The last round of talks ended with North Korea promising to disarm in exchange for aid and a security guarantee. But negotiators have not taken up the most difficult issues: how the North will disarm and how to verify it.
North Korea has raised doubts about its intentions by demanding it be given a civilian nuclear reactor before it disarms, a condition the United States has rejected.
The joint statement last month sidestepped the North's demand for the reactor, saying it would be discussed "at an appropriate time."
Earlier Tuesday, Kim Gye Gwan said North Korea "cherishes the joint statement," China's official Xinhua News Agency reported.
"We are willing to make sincere efforts at this round of the talks to fulfill the spirit of the joint statement," Kim was quoted as saying in Pyongyang before flying to Beijing.
Analysts cautioned against expecting a breakthrough.
Pyongyang appears to be dragging its feet, said Peter Beck, the Seoul-based director of the North East Asia Project for the International Crisis Group, an independent think tank.

•••••

## Things to do
a - In the excerpted passage on the North Korea disarmament talks, what did North Korea demand before it would disarm?
b - Write the next few sentences of the passage on the North Korea disarmament talks, picking up after its final sentence.

## Data to examine
•••••

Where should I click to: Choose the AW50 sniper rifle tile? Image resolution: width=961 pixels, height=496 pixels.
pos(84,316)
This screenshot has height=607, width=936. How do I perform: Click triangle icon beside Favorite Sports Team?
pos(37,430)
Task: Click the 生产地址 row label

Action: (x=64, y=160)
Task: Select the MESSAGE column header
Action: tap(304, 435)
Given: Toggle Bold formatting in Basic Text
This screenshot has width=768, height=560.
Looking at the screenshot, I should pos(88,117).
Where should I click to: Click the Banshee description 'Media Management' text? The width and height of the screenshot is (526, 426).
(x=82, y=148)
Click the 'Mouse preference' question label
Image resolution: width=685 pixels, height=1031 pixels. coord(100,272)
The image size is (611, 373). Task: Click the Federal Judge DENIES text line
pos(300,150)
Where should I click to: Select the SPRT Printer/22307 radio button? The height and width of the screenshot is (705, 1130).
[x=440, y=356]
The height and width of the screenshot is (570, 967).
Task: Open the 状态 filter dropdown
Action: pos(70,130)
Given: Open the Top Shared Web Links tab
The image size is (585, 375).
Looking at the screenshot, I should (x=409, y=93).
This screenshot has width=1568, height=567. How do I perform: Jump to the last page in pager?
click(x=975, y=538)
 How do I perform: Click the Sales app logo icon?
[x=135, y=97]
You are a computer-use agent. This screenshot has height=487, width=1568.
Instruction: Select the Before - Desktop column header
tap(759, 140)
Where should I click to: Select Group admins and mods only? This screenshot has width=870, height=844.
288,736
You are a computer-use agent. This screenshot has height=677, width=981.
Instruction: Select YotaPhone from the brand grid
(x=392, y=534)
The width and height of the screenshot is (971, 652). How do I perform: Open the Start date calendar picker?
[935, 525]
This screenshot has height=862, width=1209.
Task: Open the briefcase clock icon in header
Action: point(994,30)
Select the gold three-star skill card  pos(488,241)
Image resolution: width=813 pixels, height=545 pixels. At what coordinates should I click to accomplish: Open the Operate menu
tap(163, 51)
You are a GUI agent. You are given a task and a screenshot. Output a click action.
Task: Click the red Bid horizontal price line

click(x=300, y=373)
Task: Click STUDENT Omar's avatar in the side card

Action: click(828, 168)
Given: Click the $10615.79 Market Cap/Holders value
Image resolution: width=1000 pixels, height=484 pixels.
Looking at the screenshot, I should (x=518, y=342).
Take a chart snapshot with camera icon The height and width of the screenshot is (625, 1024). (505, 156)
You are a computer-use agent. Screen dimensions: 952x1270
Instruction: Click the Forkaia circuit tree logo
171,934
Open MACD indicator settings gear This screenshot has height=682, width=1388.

•••••

## Outputs for the tasks
a - It demanded to be given a civilian nuclear reactor.

b -
"I don't think they're serious about progress yet," he said. In the meantime, he said, "Washington has no choice but to go along with this charade."
Even host China tried to lower expectations, saying this week's meeting could be considered a success even if it produces no written agreement.
"I do not think that progress of the talks needs to be measured by the signing of a document," Foreign Ministry spokesman Liu Jianchao said. "During the process, all parties will enhance their understanding for each other and accumulate consensus."
In Washington, Siegfried Hecker, a U.S. scientist who toured North Korea's reactors in August, said he believes Pyongyang is "moving full speed ahead with its nuclear weapons programs."
Hecker, a senior fellow at the Los Alamos National Laboratory, was given an inside look at apparent plutonium production by North Korean scientists.
"They're poised to continue their program, to make more plutonium and to strengthen their deterrents," Hecker said at a nuclear nonproliferation conference in Washington. "We have to assume that the North Koreans also have made at least a few primitive nuclear devices."
U.S. intelligence has previously estimated that North Korea has separated enough plutonium for at least one or two nuclear weapons.
South Korean President Roh Moo-hyun said the talks were the only way to resolve the dispute, which erupted in 2002.
"Although it may take some time," Roh said at a luncheon with foreign journalists in Seoul, "failure is inconceivable."